Del mismo modo, el héroe en miniatura cumple nuestras expectativas de un “happy end” que reúne el dinero, el amor y el poder, fraguado, pese a todos los obstáculos, en la boda de Pequeño con la Princesa. No obstante, el final de éxito social no esconde una victoria de mayor trascendencia: el crecimiento humano. El triunfo personal de este personaje (y valga la contradicción) le convierte en héroe simbólico o centro de poder donde se enlazan el misterio y el enigma. Pero un enigma no es un misterio. Y eso parecen saberlo los autores que se concatenan en esta tradición mitopoética de venerar al pequeño gigante. El misterio carece de explicación racional. El enigma es un secreto que solo por un tiempo se oculta a la razón. De ahí que vencer el enigma sea una victoria ante el reto cognitivo. En la representación de Díaz Souza, la victoria interior revela una conquista sobre la cual se diserta poniendo énfasis en el cómo y no en el qué, aparente formalidad que determina a través de las acciones el pronunciamiento artístico del contenido.
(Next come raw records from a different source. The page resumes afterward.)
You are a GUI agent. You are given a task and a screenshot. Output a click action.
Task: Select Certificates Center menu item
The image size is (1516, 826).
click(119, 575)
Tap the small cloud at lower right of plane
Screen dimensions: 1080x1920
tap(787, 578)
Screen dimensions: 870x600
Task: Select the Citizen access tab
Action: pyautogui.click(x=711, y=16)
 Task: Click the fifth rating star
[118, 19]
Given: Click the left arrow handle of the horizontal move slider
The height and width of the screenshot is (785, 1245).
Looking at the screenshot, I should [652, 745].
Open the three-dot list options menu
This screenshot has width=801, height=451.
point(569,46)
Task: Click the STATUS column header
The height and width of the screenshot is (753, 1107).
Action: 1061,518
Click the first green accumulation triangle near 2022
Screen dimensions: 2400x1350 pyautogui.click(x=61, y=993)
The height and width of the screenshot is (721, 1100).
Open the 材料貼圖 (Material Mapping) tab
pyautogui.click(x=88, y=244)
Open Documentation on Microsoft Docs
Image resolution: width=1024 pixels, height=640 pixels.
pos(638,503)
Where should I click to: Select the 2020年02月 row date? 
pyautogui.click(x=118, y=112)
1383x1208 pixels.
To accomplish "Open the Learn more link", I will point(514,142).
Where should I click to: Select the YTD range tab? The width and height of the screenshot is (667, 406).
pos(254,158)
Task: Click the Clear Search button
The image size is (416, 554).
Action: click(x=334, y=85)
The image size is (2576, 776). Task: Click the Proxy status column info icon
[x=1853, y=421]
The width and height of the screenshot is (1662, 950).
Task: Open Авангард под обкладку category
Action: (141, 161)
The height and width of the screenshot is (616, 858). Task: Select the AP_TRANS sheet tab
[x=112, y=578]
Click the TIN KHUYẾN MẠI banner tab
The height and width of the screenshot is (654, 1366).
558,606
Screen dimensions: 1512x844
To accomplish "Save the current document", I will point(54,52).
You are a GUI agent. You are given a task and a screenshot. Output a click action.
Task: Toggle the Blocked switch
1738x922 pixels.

La afinada caja de música para dos actores suena en el ámbito infantil, aunque resuena en la política y otros ambientes de mayor densidad. Semejante a las mejores piezas de la literatura para niños, los problemas de adultos se plantean con una complejidad potencial, la atmósfera sombría del espectáculo, sus luces bajas y azules profundos, organizan la fuerza de la palabra convertida en canto, música, efecto sonoro que dialoga con las imágenes cinematográficas, dentro de una estética visual cuasi expresionista dispuesta a deformar para conformar, el sentido danzario del gesto y la intención coreográfica del movimiento, y los títeres, muñecos tipo pelele a quien terminan pareciéndose sus manipuladores.

Ambos juglares relatan y argumentan, interpretan y grafican, con aire moderno y palaciego, antes que medieval y popular. Los cuenteros, interpretados por Daysi Fontao y Déxter Cápiro, armonizan sus vastas experiencias y técnicas diferentes creando un tejido peculiar de relaciones entre materno-filial e intra-laboral. El dinamismo de los planos fragua en un montaje que necesita una doble lectura cuando articula generaciones, como sucede en las familias y los oficios. La historia del pequeño Juan y la historia de los juglares abre un concierto de energías, estilos, dinámicas, juegos, que armonizan bajo una expresión común.
Produce placer contemplar las virtudes del vigor y de la intensidad en la comunión de los actores-titiriteros, remembranzas de supermarionetas (al decir de Gordon Craig y al hacer de Tadeusz Kantor), muñecos de carne en ese retablo que son la sociedad y el mundo para el disfrute de niños sagaces. Porque en el fondo, qué somos los humanos sino niños audaces, perdidos en la búsqueda de una identidad, guerreros desesperados por alcanzar ese estado confuso e indescifrable al cual insistimos, casi místicamente, en nombrar “la felicidad”.